The result of ptosis surgery cannot be guaranteed. Ptosis correction involves surgery on the tendon and/or muscle inside the eyelid, which can make the results unpredictable. At times, the surgeon may need to adjust the position and shape of the eyelid after ptosis surgery. The adjustments can be done early (within approximately the first twelve days) after surgery, or later on if asymmetry of the eyelid position or shape occur. The final result depends upon your anatomy, your body’s wound healing response, and the underlying cause of the ptosis. Rarely, patients have difficulty adjusting to changes to their appearance if the ptosis has been present for a long time even though the goal is to fix the vision obstruction issues and get the eyelid back to a normal anatomical position.

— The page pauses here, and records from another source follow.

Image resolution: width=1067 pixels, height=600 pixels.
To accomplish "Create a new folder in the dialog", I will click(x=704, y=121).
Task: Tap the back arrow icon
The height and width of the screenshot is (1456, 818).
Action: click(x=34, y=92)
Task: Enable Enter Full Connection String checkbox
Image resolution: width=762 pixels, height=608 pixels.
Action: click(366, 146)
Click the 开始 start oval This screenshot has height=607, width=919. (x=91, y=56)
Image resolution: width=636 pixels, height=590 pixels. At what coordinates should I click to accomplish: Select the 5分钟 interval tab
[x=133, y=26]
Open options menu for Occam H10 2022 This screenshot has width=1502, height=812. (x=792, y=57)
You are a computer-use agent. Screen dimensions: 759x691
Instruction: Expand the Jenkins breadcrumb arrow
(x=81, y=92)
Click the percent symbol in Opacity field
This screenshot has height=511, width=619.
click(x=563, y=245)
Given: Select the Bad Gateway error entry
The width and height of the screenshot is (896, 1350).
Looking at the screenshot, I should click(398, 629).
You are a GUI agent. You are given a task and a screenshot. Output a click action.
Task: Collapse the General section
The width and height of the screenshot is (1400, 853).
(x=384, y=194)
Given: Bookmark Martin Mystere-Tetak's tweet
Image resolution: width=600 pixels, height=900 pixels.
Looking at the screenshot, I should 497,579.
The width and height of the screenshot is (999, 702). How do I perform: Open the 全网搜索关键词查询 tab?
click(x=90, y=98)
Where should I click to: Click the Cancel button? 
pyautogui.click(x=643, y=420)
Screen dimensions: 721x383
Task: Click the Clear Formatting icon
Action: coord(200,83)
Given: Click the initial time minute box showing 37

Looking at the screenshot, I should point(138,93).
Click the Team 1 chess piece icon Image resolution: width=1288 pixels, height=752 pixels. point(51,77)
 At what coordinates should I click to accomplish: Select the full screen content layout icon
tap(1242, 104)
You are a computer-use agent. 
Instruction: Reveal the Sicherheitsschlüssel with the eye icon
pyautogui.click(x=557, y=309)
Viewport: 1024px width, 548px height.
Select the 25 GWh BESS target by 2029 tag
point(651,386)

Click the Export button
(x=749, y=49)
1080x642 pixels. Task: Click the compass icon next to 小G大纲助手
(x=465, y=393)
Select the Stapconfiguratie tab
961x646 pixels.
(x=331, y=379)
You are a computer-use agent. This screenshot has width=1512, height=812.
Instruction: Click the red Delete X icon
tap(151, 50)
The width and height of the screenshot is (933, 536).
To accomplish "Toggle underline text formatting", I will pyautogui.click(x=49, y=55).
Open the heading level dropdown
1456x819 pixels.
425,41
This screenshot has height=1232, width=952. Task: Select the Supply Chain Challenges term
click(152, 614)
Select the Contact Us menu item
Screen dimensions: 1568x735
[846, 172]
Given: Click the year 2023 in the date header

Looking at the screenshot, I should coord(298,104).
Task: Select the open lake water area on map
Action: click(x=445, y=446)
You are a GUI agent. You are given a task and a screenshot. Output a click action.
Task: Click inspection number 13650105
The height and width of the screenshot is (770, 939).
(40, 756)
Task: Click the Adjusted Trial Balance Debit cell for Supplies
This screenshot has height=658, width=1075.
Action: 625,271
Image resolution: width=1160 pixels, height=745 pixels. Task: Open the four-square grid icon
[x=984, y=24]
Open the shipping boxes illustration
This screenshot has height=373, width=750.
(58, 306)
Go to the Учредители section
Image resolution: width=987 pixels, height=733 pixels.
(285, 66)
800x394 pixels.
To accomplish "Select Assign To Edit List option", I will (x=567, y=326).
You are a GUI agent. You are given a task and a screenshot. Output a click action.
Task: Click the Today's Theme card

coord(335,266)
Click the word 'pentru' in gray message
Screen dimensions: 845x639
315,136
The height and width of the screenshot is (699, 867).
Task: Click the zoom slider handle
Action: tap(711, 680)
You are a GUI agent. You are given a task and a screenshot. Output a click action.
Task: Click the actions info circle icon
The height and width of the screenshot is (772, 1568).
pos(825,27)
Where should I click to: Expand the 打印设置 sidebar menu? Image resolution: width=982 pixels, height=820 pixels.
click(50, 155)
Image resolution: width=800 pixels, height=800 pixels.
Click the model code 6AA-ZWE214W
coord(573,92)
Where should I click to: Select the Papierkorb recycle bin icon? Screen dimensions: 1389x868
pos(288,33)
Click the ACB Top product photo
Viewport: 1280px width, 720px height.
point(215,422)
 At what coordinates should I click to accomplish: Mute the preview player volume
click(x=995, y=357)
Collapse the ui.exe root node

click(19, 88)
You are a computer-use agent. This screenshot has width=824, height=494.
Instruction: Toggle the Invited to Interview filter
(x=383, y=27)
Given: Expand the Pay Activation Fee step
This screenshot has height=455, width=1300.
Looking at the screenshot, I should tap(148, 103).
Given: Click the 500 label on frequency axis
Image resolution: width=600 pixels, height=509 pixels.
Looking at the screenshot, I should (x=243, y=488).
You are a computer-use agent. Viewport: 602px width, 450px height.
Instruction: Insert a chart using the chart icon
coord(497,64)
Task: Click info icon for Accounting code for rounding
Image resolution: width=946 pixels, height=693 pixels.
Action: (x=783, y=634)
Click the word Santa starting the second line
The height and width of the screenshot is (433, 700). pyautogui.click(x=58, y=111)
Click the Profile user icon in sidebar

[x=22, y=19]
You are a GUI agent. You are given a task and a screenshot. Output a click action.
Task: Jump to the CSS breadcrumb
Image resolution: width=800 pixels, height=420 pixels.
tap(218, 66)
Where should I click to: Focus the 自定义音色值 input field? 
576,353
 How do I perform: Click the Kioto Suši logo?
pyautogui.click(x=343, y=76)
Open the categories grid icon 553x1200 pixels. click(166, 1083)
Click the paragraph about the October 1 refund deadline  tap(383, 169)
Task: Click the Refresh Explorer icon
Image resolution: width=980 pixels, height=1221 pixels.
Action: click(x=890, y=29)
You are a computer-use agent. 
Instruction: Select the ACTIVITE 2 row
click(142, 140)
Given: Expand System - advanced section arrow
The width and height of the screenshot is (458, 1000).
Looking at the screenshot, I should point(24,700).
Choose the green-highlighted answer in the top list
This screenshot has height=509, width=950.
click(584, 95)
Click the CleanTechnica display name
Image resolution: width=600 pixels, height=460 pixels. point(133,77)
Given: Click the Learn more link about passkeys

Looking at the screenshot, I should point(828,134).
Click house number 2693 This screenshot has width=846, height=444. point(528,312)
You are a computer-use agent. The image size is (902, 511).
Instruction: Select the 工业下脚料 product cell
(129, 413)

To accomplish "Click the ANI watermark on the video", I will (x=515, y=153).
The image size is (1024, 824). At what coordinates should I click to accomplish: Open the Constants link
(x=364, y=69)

Patients can live with ptosis and blocked or reduced peripheral vision; however, there is no reliable method to correct ptosis on a permanent basis without surgery. There is a drop called Upneeq that can be used and work in a small subset of patient’s, but it will not address any excess skin or heaviness of the lid from Dermatochalasis. Rarely, a ptosis crutch can be used which is a device that has blunt ‘hooks’ that are attached to one’s eyelid skin to help hold the lid up. Patients who are too sick to have surgery may find relief by lifting their eyelid with their fingers or tape in order to see. Obviously, the eyelid droops again as soon as this temporary lifting is stopped.


In children, general anesthesia is necessary. In teenagers and adults, ptosis surgery is usually performed on an outpatient basis under local anesthesia with sedation. The patient must be able to cooperate to some degree. Risks of anesthesia, when administered, include but are not limited to damage to the eye and surrounding tissues and structures, loss of vision, breathing problems, and, in extremely rare circumstances, stroke or death.